**Required work:**
Rewrite the SH 97 history starting with "On February 12, 1934, the" and going on through "September 22, 1936.", changing "northern section" to "north section" each time it appears.

**Given passage:**
SH 97 was designated on July 18, 1924, as a route from Pleasanton to Jourdanton. On September 19, 1928, SH 97 was extended south to Rio Grande City via Hebbronville and Tilden; this extension was cancelled on June 25, 1929, and SH 97 was instead extended to Fowlerton; On November 30, 1932, a second section of SH 97 was added from Rio Grande City to Hebbronville, with the possibility of these sections being connected in the future.

On February 12, 1934, the northern section extended along a new route to Floresville. (causing the cancellation of SH 168 south of there). On March 13, 1934, the northern section extended to Stockdale, replacing SH 168. The southern stretch from Hebbronville to Rio Grande City and the section from Pleasanton to Floresville were cancelled on July 15, 1935. The section from Pleasanton to Floresville was restored on September 22, 1936.

On December 22, 1937, SH 97 was truncated to Jourdanton, and the section south of there became SH 93, but this change was reverted by April 1, 1938. The highway was slowly constructed, initially between Stockdale and Fowlerton by 1939.

On July 31, 1942, a section of SH 72 between Fowlerton and Cotulla was added. It was extended to its current terminus in Waelder on March 28, 1952, replacing the western portions of SH 200 and SH 3. On April 27, 1995, SH 97 was relocated in Gonzales.

**Available data:**
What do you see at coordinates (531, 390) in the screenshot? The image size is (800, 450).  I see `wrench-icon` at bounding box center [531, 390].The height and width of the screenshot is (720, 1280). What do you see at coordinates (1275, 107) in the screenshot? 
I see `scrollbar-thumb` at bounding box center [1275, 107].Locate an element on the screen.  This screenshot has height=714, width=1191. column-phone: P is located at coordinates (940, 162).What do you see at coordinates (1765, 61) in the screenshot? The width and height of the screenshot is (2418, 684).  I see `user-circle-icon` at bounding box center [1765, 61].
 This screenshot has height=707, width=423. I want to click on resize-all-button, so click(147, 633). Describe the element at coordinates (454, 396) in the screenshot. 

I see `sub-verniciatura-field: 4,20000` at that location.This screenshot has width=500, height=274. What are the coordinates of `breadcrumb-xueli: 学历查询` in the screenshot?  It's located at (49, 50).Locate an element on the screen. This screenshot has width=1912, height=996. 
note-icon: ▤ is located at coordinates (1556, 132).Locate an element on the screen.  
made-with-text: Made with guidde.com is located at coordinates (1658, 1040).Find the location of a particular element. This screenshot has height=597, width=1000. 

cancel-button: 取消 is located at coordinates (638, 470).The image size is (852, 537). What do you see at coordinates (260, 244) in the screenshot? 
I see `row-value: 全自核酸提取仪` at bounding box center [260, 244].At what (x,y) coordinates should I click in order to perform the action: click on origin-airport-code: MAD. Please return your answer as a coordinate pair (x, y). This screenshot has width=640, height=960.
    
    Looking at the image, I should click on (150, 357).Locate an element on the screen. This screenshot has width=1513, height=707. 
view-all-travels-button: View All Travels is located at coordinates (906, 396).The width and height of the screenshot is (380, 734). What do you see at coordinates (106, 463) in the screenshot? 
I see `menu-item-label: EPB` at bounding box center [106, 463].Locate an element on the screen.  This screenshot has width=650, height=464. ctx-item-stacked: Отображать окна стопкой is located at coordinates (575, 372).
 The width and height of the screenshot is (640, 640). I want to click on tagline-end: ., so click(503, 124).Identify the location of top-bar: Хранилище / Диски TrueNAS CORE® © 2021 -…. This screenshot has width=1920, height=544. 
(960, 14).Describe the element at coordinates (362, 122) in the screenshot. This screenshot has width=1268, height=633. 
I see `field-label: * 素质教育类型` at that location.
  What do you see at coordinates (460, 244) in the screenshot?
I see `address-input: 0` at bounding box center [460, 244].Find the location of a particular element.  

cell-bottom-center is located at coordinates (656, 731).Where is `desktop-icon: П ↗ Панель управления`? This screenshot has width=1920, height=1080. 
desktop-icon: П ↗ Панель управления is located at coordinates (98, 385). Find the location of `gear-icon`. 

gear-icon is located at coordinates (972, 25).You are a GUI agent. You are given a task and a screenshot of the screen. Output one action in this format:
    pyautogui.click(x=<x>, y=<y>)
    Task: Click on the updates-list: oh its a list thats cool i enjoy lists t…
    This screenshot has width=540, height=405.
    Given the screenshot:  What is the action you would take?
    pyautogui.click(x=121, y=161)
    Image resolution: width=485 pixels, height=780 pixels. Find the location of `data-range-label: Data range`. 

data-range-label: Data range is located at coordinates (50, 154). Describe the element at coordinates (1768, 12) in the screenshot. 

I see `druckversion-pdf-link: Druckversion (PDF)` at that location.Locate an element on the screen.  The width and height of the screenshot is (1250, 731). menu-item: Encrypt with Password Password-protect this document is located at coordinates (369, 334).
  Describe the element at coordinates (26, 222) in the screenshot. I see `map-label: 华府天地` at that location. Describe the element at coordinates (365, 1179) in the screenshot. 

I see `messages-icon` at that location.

**Written solution:**
On February 12, 1934, the north section extended along a new route to Floresville. (causing the cancellation of SH 168 south of there). On March 13, 1934, the north section extended to Stockdale, replacing SH 168. The southern stretch from Hebbronville to Rio Grande City and the section from Pleasanton to Floresville were cancelled on July 15, 1935. The section from Pleasanton to Floresville was restored on September 22, 1936.